== Data provided
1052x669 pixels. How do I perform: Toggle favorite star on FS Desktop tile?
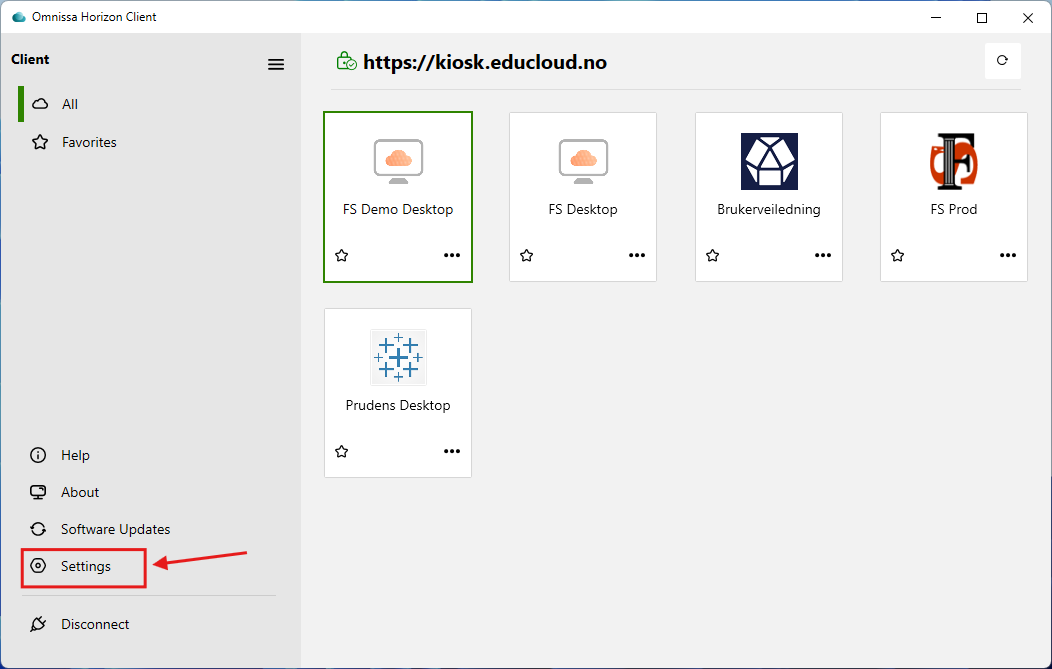[527, 255]
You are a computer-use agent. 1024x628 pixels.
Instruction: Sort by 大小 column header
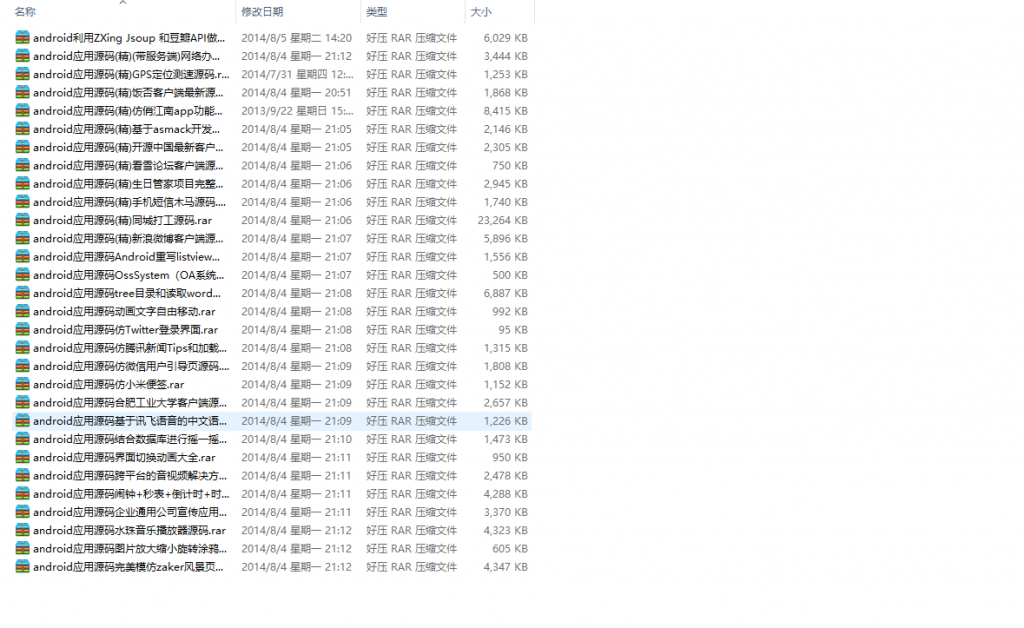(x=481, y=12)
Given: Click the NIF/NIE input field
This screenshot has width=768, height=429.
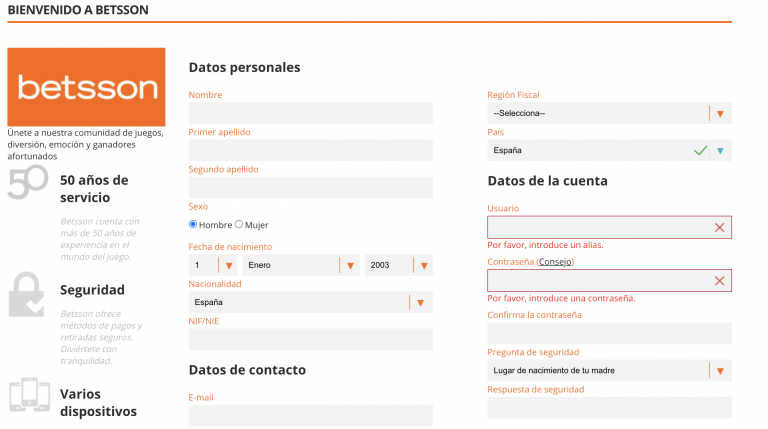Looking at the screenshot, I should [310, 339].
====
_The task:_
Keep the pictures out, and write out the rest of the data above word for word.

_Response to this exercise:_
1052x669 pixels. How do I perform: Toggle favorite star on FS Desktop tile?
[527, 255]
You are a computer-use agent. 1024x628 pixels.
Instruction: Sort by 大小 column header
(x=481, y=12)
Given: Click the NIF/NIE input field
This screenshot has width=768, height=429.
Looking at the screenshot, I should [310, 339].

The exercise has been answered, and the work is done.